The objective of the study was to assess real-world effectiveness outcomes among treatment-naive adults with chronic lymphocytic leukemia (CLL) or small lymphocytic lymphoma (SLL) in the United States who initiated first-line zanubrutinib or acalabrutinib monotherapy.
This was a retrospective claims‑based analysis using data from the Komodo database between January 2015 and August 2025. Eligible patients were adults (aged ≥18 years) in the US with ≥2 diagnoses of CLL or SLL, who were treatment naive for CLL and had an index claim for monotherapy with zanubrutinib (January 2023 to August 2025) or acalabrutinib (November 2019 to August 2025). Patients were required to have evidence of healthcare activity for one year before and three months after treatment initiation. Patients with prior CLL/SLL therapy, clinical trial participation, or 2 diagnoses of mantle cell lymphoma were excluded. Endpoints assessed included overall survival (OS), measured from index claim to all‑cause mortality, and time to next treatment (TTNT), measured from index claim to initiation of subsequent therapy or death.

-*-*-

== WHAT TO WORK ON ==
1) Reproduce the portion of the CLL study summary that opens with the words containing "This was a retrospective" and closes with "therapy or death.".
2) Continue the CLL study summary from the point where it stops.

-*-*-

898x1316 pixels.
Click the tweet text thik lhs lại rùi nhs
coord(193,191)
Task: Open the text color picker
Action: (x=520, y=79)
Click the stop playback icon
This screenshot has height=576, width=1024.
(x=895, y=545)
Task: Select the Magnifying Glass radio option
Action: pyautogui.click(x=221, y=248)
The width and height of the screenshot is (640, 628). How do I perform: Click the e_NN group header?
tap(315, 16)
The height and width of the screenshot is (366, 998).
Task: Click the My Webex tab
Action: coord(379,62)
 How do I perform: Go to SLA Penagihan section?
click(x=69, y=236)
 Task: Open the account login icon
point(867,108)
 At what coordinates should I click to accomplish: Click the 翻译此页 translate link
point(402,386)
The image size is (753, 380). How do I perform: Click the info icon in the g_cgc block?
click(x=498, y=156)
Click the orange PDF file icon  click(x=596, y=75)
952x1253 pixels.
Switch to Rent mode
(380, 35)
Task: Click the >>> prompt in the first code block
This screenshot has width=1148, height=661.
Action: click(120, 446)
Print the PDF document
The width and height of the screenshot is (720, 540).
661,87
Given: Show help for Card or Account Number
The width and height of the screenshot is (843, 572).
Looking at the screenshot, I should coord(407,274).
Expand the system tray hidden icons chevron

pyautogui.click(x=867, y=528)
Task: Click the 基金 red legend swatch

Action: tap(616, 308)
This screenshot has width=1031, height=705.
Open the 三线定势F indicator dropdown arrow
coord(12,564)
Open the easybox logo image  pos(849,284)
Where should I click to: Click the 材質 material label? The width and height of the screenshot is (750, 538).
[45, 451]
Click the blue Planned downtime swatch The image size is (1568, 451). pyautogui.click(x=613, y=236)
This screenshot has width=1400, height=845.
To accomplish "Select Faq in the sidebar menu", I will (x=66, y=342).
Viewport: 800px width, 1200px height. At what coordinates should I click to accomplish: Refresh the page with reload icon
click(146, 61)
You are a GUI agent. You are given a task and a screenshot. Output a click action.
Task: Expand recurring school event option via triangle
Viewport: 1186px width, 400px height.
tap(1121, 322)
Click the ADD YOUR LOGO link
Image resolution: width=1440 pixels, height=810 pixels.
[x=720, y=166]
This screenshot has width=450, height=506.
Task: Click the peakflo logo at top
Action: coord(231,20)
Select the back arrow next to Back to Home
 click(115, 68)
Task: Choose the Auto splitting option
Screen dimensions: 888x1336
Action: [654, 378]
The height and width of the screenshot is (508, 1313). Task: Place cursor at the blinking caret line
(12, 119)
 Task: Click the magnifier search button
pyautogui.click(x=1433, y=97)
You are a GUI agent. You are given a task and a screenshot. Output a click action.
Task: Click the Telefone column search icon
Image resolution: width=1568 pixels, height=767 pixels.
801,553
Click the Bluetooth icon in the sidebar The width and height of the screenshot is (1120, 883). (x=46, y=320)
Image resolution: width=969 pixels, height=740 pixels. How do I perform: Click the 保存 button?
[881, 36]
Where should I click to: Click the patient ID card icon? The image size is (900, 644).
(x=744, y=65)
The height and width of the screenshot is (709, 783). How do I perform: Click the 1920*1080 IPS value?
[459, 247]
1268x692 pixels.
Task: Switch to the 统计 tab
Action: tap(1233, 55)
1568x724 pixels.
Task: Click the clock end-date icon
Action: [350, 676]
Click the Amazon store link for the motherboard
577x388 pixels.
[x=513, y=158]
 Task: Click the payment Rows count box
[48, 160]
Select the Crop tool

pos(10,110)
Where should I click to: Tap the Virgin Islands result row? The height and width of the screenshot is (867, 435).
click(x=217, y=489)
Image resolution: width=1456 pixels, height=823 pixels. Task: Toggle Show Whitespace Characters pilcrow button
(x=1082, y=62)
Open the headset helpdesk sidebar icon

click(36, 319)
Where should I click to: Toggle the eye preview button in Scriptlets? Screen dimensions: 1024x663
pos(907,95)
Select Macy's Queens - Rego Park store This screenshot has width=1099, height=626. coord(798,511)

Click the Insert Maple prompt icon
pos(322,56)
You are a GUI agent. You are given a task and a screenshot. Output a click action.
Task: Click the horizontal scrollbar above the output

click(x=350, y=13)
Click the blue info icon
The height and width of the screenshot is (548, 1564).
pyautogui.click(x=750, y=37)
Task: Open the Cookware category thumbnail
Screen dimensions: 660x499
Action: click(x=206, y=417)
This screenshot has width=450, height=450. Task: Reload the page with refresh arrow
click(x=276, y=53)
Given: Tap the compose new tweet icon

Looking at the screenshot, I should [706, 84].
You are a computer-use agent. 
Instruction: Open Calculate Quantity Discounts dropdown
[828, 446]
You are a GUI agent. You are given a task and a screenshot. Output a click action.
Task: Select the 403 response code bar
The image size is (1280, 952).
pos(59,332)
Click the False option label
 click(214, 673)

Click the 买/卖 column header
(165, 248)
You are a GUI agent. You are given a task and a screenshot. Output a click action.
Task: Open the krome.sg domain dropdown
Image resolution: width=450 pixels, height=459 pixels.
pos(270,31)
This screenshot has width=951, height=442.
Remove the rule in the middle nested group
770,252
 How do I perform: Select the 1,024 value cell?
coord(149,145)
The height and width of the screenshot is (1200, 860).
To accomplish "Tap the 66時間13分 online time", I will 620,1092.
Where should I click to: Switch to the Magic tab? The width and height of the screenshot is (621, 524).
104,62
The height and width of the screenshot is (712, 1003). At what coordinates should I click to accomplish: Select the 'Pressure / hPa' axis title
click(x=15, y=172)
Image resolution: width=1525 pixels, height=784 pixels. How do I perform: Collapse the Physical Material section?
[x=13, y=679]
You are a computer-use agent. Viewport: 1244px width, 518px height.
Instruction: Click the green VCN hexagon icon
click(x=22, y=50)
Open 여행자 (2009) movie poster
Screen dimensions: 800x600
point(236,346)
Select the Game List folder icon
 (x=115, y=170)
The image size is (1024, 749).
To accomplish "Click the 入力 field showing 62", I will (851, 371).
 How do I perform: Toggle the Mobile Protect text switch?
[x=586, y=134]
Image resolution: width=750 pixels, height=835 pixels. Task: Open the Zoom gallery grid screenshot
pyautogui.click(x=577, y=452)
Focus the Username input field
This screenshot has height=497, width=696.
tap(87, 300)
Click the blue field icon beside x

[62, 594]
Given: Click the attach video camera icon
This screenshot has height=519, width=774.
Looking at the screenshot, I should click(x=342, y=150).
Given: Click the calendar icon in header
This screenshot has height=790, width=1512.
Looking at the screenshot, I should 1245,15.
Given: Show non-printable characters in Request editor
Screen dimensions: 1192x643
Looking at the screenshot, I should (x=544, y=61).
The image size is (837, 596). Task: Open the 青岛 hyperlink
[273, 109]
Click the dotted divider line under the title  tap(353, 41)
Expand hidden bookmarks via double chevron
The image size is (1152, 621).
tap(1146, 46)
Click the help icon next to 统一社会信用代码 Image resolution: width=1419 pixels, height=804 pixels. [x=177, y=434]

-*-*-

== WRITTEN ANSWERS ==
1)
This was a retrospective claims‑based analysis using data from the Komodo database between January 2015 and August 2025. Eligible patients were adults (aged ≥18 years) in the US with ≥2 diagnoses of CLL or SLL, who were treatment naive for CLL and had an index claim for monotherapy with zanubrutinib (January 2023 to August 2025) or acalabrutinib (November 2019 to August 2025). Patients were required to have evidence of healthcare activity for one year before and three months after treatment initiation. Patients with prior CLL/SLL therapy, clinical trial participation, or 2 diagnoses of mantle cell lymphoma were excluded. Endpoints assessed included overall survival (OS), measured from index claim to all‑cause mortality, and time to next treatment (TTNT), measured from index claim to initiation of subsequent therapy or death.

2)
Among 16,788 patients included in the analysis (zanubrutinib, n=5,819; acalabrutinib, n=10,969), the median age was 73.3 years in the zanubrutinib cohort and 71.8 years in the acalabrutinib cohort. Median follow‑up was 12.8 months for zanubrutinib and 16.4 months for acalabrutinib. Median TTNT and OS were not reached in either cohort. In unadjusted analyses, zanubrutinib was associated with longer TTNT (hazard ratio [HR], 0.88; 95% CI, 0.79–0.97; P=0.009) and OS (HR, 0.72; 95% CI, 0.62–0.82; P<0.001) compared with acalabrutinib. After inverse probability of treatment weighting adjustment, zanubrutinib remained associated with improved OS (HR, 0.75; 95% CI, 0.65–0.86; P<0.001) and TTNT (HR, 0.89; 95% CI, 0.80–0.98; P=0.02).